§ What you will do
A – Echo the reflection on fathers word for word, starting at "The coming wave" and ending at "home the bacon.".
B – In the reflection on fathers, what was the title of the parenting book that helped the writer loosen up?
C – Finish out the next part of the reflection on fathers, picking up after its final sentence.

§ Text to read
◆ ◆ ◆ ◆ ◆

If you had ever wondered how to keep the cheese on your pizza while eating it — use glue.  That was Google’s handy household hint.  Use glue.  I, suppose it might have been a little more helpful if it had suggested a brand.  Now, left to my own devices, I might have used duct tape in error.  Big mistake.

That story just goes to show that there are some things, like “common sense,” for instance, that humans will always be better at than AI or any other whiz-bang invention.

The coming wave of modern technology will astound but none of it will ever be a stand-in for a real father’s wisdom and love.

In Ezekiel we find the promise and wisdom of nourishment.  “Thus says the Lord God: I myself will take a sprig from the lofty top of a cedar; I will set it out.  I will break off a tender one from the topmost of its young twig; I myself will plant it on a high and lofty mountain.  On the mountain height of Israel I will plant it, in order that it may produce boughs and bear fruit, and become a noble cedar.  Under it every kind of bird will live…”

This is what a good father, what a good husband does, he nourishes productivity and coaxes from the land a good life for his family.  In short, brings home the bacon.

Before our children were born, given my family of origin’s poor dynamics, I had serious doubts about my ability to be a good father.  It wasn’t until I came across the title of a book on parenting that I began to loosen up a bit.  The book’s title?  “Good Enough.”  I realized that I didn’t have to get everything right, that I would make mistakes.  I just had to be good enough.

◆ ◆ ◆ ◆ ◆

§ Record excerpts
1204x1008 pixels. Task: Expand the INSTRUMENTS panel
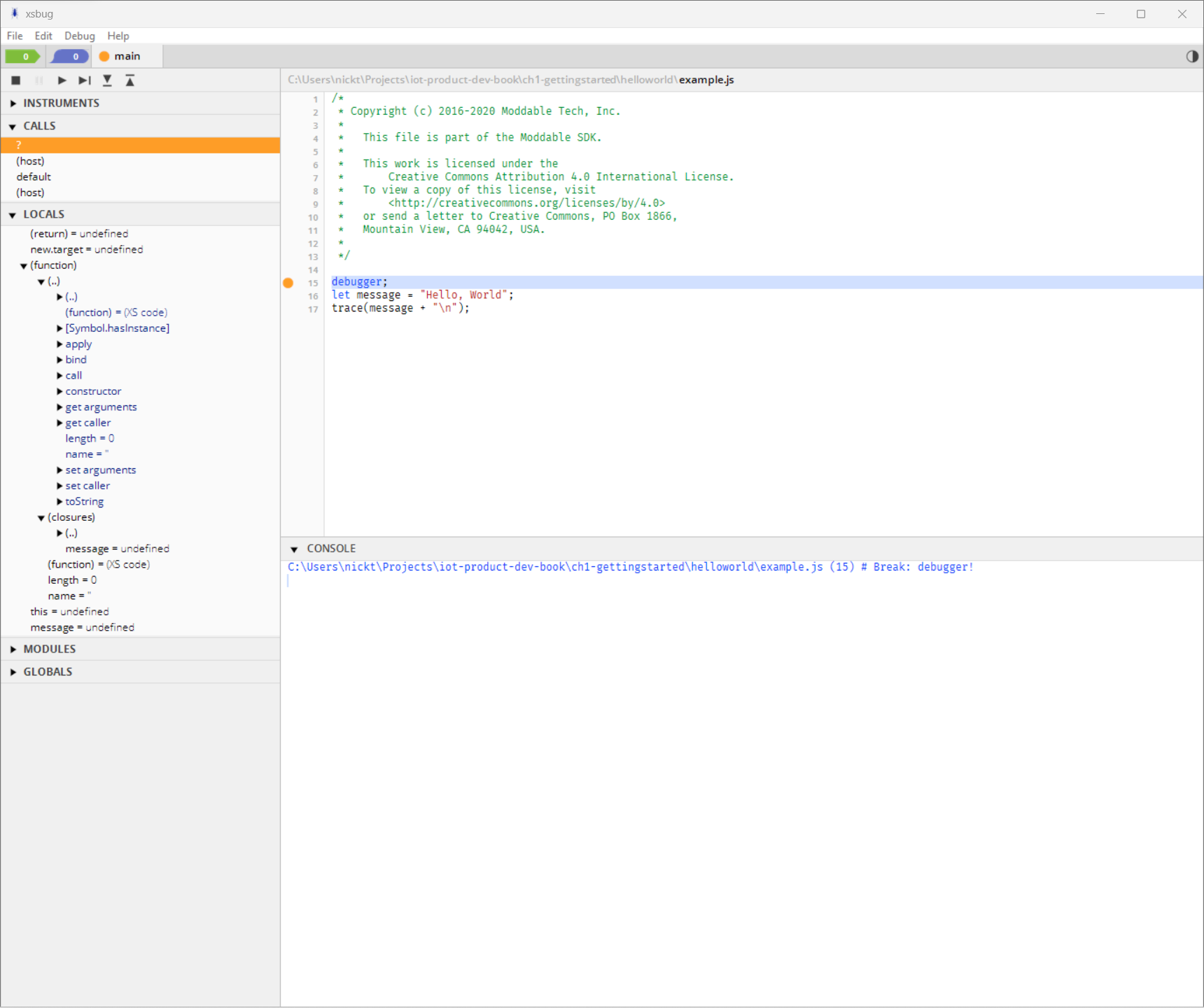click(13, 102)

◆ ◆ ◆ ◆ ◆

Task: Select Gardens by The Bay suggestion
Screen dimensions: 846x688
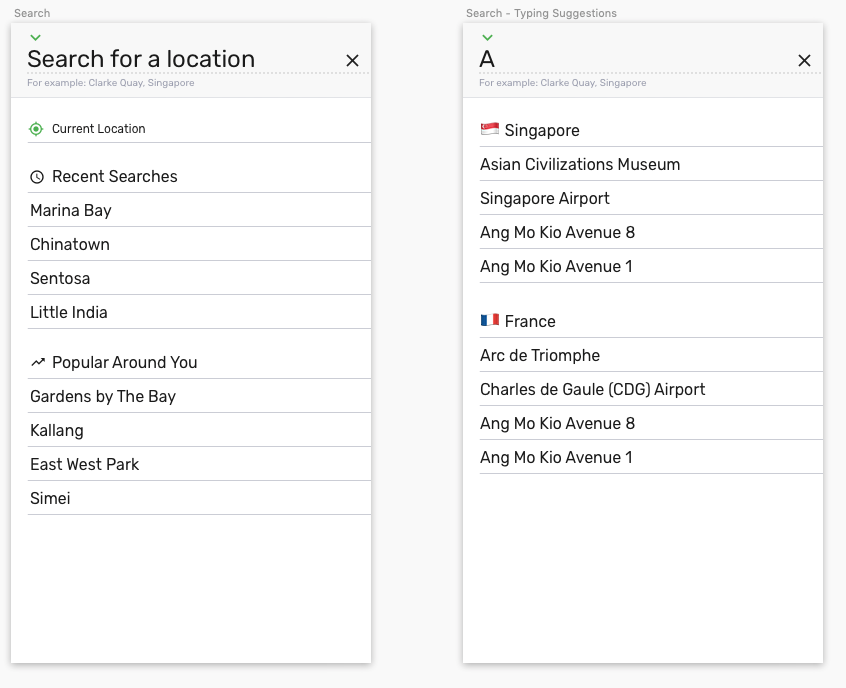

◆ ◆ ◆ ◆ ◆

§ Expected results
A –
The coming wave of modern technology will astound but none of it will ever be a stand-in for a real father’s wisdom and love.

In Ezekiel we find the promise and wisdom of nourishment.  “Thus says the Lord God: I myself will take a sprig from the lofty top of a cedar; I will set it out.  I will break off a tender one from the topmost of its young twig; I myself will plant it on a high and lofty mountain.  On the mountain height of Israel I will plant it, in order that it may produce boughs and bear fruit, and become a noble cedar.  Under it every kind of bird will live…”

This is what a good father, what a good husband does, he nourishes productivity and coaxes from the land a good life for his family.  In short, brings home the bacon.

B – "Good Enough."

C –
Mark’s gospel puts the teaching in another light.  “Jesus said, ‘The kingdom of God is as if someone would scatter seed on the ground, and would sleep and rise night and day, and the seed would sprout and grow, he does not know how.  The earth produces of itself, first the stalk, then the head, then he full grain in the head…’”

These past weeks, with the 80th anniversary of the Landing at Normandy, we honored those men who were asked to rise to the defense of our civilized society.  They were asked to do something they had never been trained or wished to do, to kill another human being.

Many were fathers with established lives.  Growing up, most envisioned a future as having a good job, marrying their sweetheart, raising a family and contributing to their communities.  In the end, awaiting the golden years of retirement.  Unfortunately, such a dreamt of future was denied to many of our citizens of color at the time.

My father’s generation has been labeled the “Greatest Generation” by newscaster Tom Brokaw in his book by the same name.  After war was declared by Congress, hundreds of thousands flooded the recruiting stations to fight against the Axis Powers – Germany, Italy and Japan.

My father served in the dental corps in Okinawa.  Jai’s father served in Germany, running the motor pool.  He went in as a private and was discharged as a lieutenant with a battlefield commission.

Contrary, to the Former Guy who dodged the draft, these men were not “suckers.”  They were patriots, many of whom paid the ultimate price.  This from an unfit felon who had the audacity to ask his then-chief of staff John Kelly: “Why should I go to that cemetery? It’s filled with losers.  What was in it for them?” 

Have you no respect?  As a veteran myself, I highly resent the disparagement that felonious draft dodger casts on those who did serve.  But enough of him!  (Had to get that off my chest).

The story of WWII is a story of thousands of individual stories of men like our fathers, like your fathers, who had left shop and farm, left the comforts of home and family, to report for duty when called.  As I read of the first paratroopers dropped behind enemy lines, as I read of the men struggling up the cliffs to get off the killing grounds of those beaches through confusion, withering machine-gun fire and heavy bombardment, my eyes welled up with tears.  These were stories of sacrifice, bravery and solidarity with the people of Normandy.  These were our fathers.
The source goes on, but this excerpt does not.